I think he’s one of the very few recent comedians that did slapstick right. He wasn’t just some fat dude falling over something for a cheap laugh.
I could not pull that off successfully. Well, maybe I could do it once. (Laughs)
I know your first love is still stand-up comedy, but have you started to keep your options open when film opportunities come up?
If it’s something like “Planes,” definitely. But for the most part, I’m not trying to chase a film career. If a great opportunity presents itself, I’ll go for it, but my love and my passion is stand-up. I don’t want to be one of those guys that just uses stand-up as a stepping stone. My goal was always to be a stand-up comedian. All the other stuff is frosting on the cake.
I heard you were going to start working with NUVOtv.
Yeah, there’s a potential project in the works right now – in animation as a matter of fact. We’re doing a pilot, that’s for sure. It’s an animated series called “Hey, it’s Fluffy.” It’s basically me as a kid.
The first thing I thought of when you mentioned the cartoon was Louie Anderson’s cartoon “Louie,” which I always thought was underrated.
That’s funny. I just had a conversation about that a few minutes ago. Yeah, [“Hey, it’s Fluffy” is] in that vein. It’s my voice. I’m not changing it up. It’s me surrounded by my friends and what life was like as a kid.
What was Gabriel Iglesias like as a kid in comparison to as an adult now?

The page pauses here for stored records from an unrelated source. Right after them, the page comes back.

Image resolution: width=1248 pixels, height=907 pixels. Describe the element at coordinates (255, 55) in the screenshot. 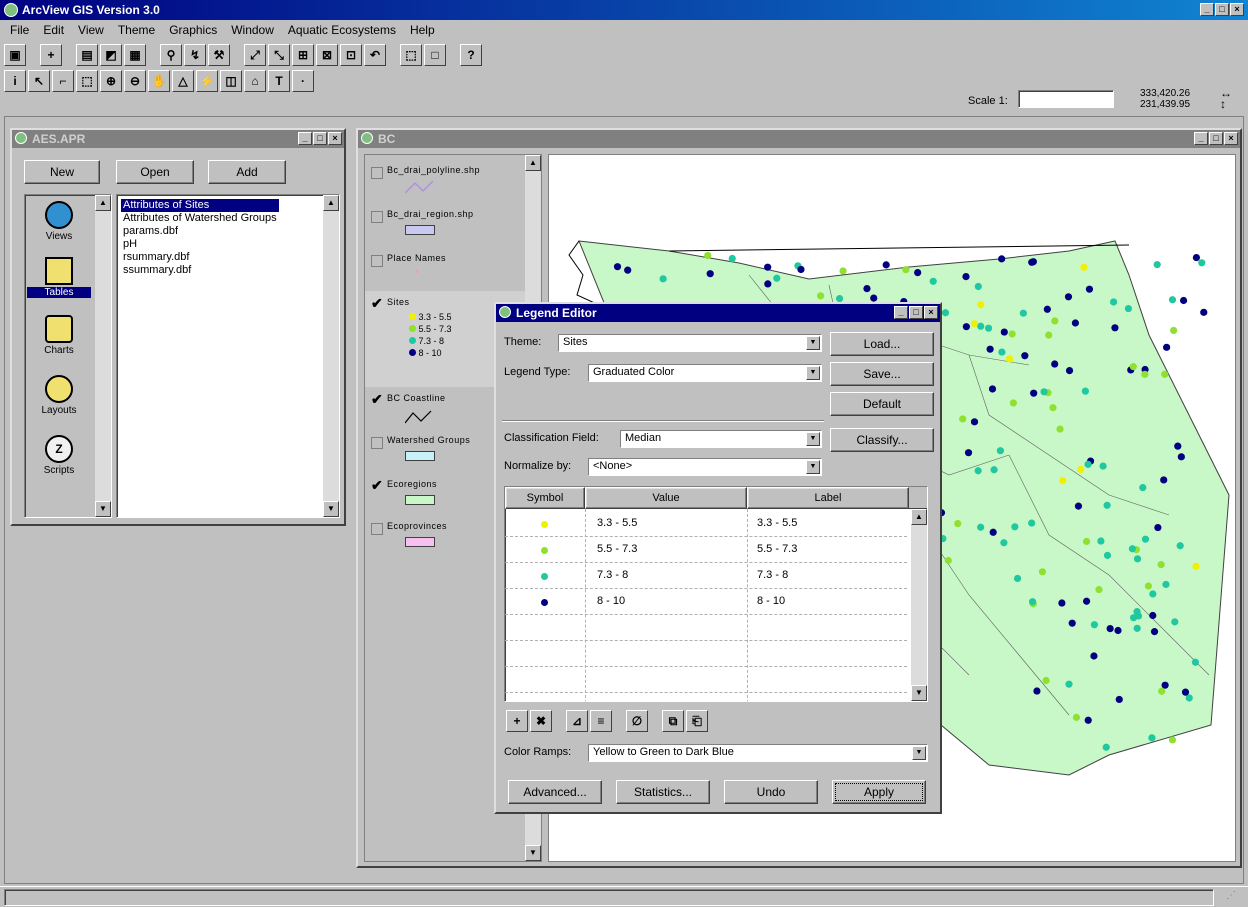

I see `zoom-full-extent-icon: ⤢` at that location.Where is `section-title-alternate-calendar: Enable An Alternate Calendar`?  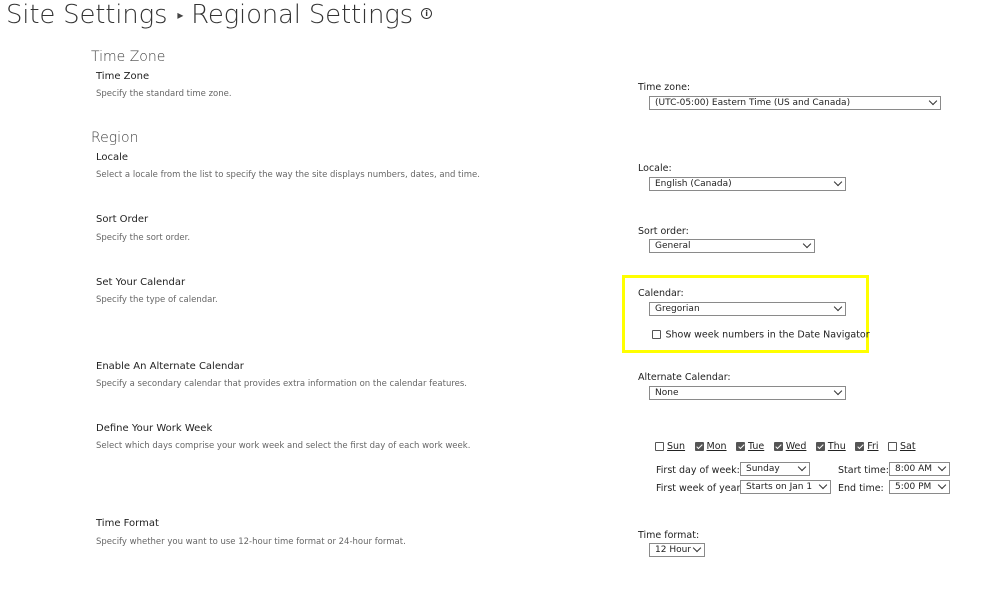
section-title-alternate-calendar: Enable An Alternate Calendar is located at coordinates (170, 366).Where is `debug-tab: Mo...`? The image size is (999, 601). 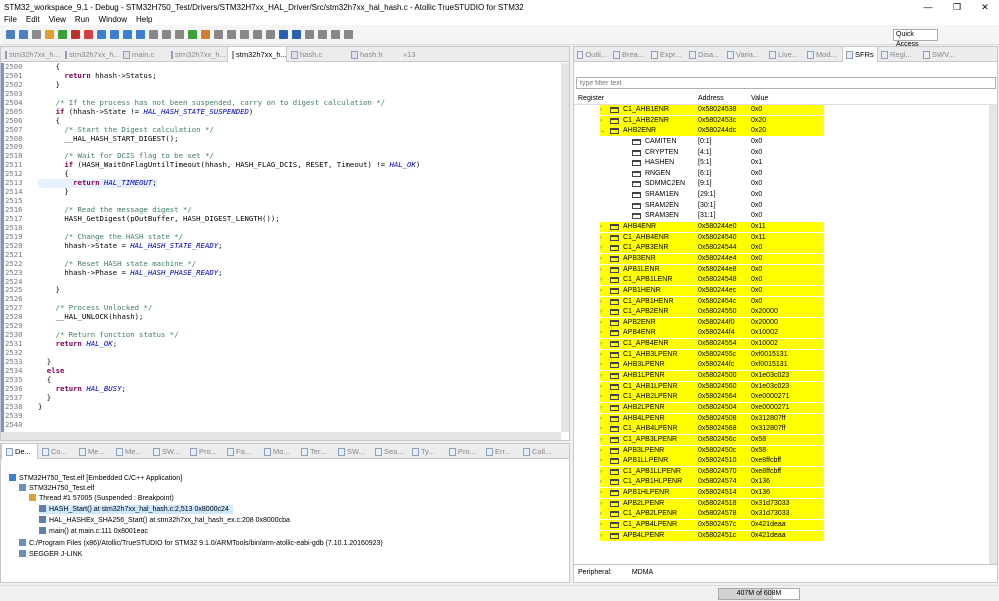
debug-tab: Mo... is located at coordinates (278, 452). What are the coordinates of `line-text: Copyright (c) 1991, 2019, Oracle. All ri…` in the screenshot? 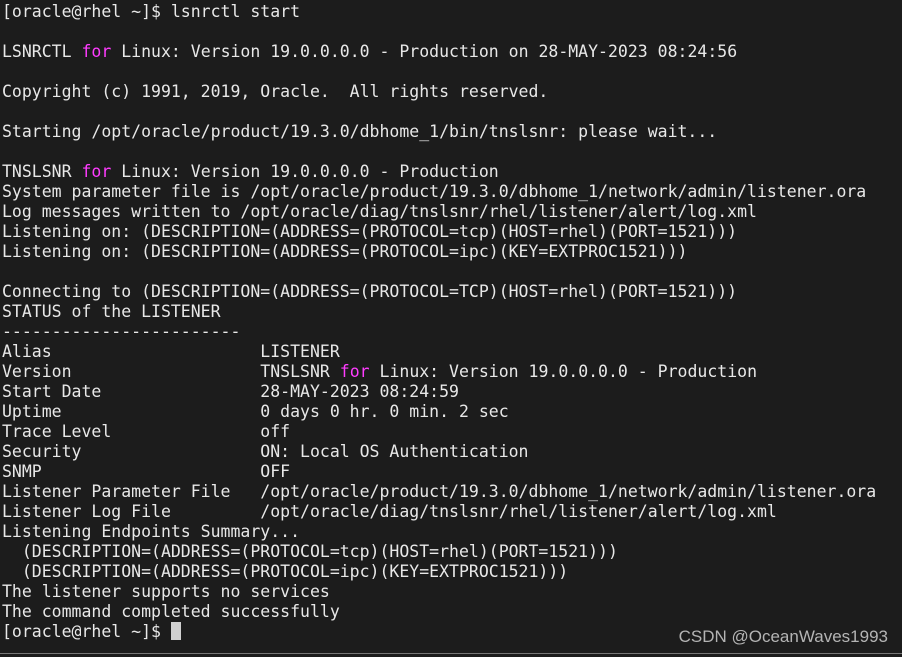 It's located at (276, 92).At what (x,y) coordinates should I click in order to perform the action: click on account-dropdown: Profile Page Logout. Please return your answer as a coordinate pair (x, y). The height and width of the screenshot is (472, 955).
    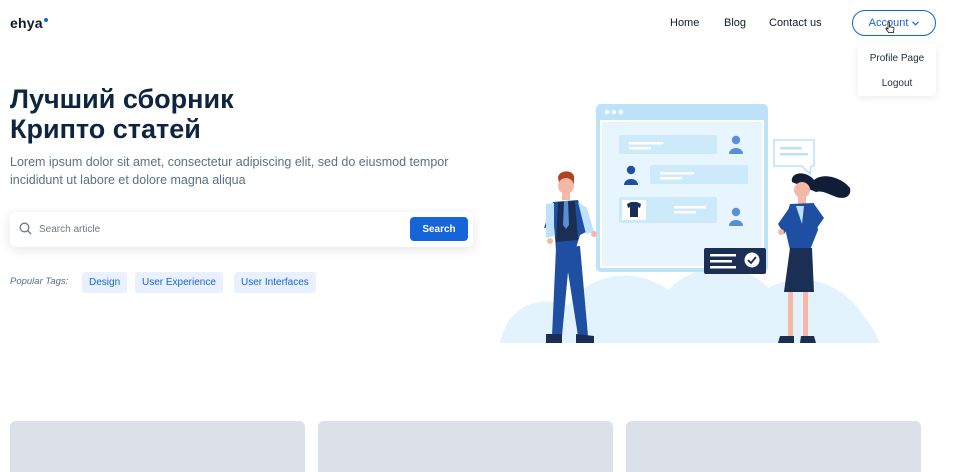
    Looking at the image, I should click on (897, 70).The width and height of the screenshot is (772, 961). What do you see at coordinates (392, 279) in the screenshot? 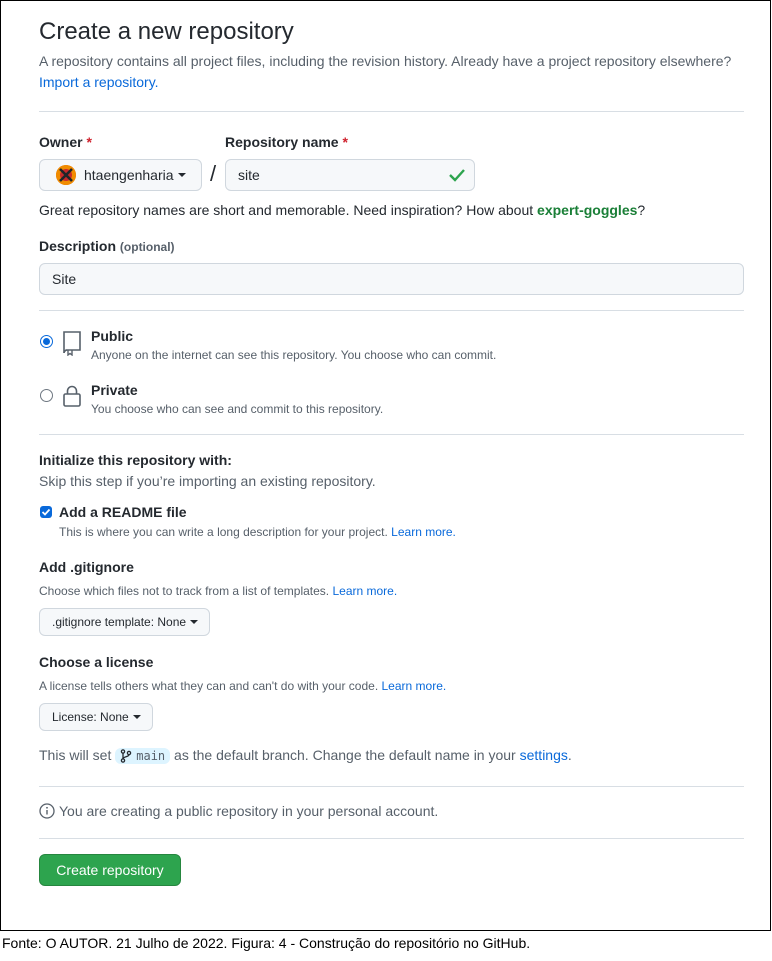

Not a whole lot of difference, bro. I got a little more grey hairs now. (Laughs) But, actually, I was pretty quiet as a kid. I definitely talk a lot more as an adult. I listened a lot more when I was a kid. Everybody was always telling me to be quiet, so that was my childhood. I was real chill, but as soon as the curtains opened up, I was on. The first time I got on stage, I was 10 years old.
I would’ve guessed you were the class clown.
Nah, I was never that guy. There are some guys that are always on and never turn it off, but I need a break. I need to use the restroom, check my Twitter. I can’t be trying to entertain everybody all the time.
When was the first time you realized you could make someone laugh?
Probably when I was 9 or 10 years old. The first time I got a laugh on stage, it threw me off. I was a big fan – and still am – of impressionist Rich Little. When he would do some of his stuff, people would applaud. In my head I thought that’s what they were supposed to do. When they started laughing it was like, “Whoa, wait a minute!” But once I got the second and third laugh I was like, “OK, this is working!”
Now that you’re in “Planes,” are you going to try to get some kind of cross promotion deals with an airline and fly around for free for the rest of your life? I hear stand-up comedians travel a whole lot.
Man, if I could, that would be great. I fly so much! I fly SO much! I’m at an airport right now! That’s funny to me that we’re doing this interview and I’m at an airport. (Laughs) I’m in an airport at least 300 hours a year.
What’s the longest layover you’ve had?
About nine hours!
Oh, man. You’re like the Edward Snowden of stand-up comedians.
Yeah, like Tom Hanks in “The Terminal!”
What do you think Snowden does all day long in the airport?
I don’t know. You can only go to the gift shop and restroom so many times.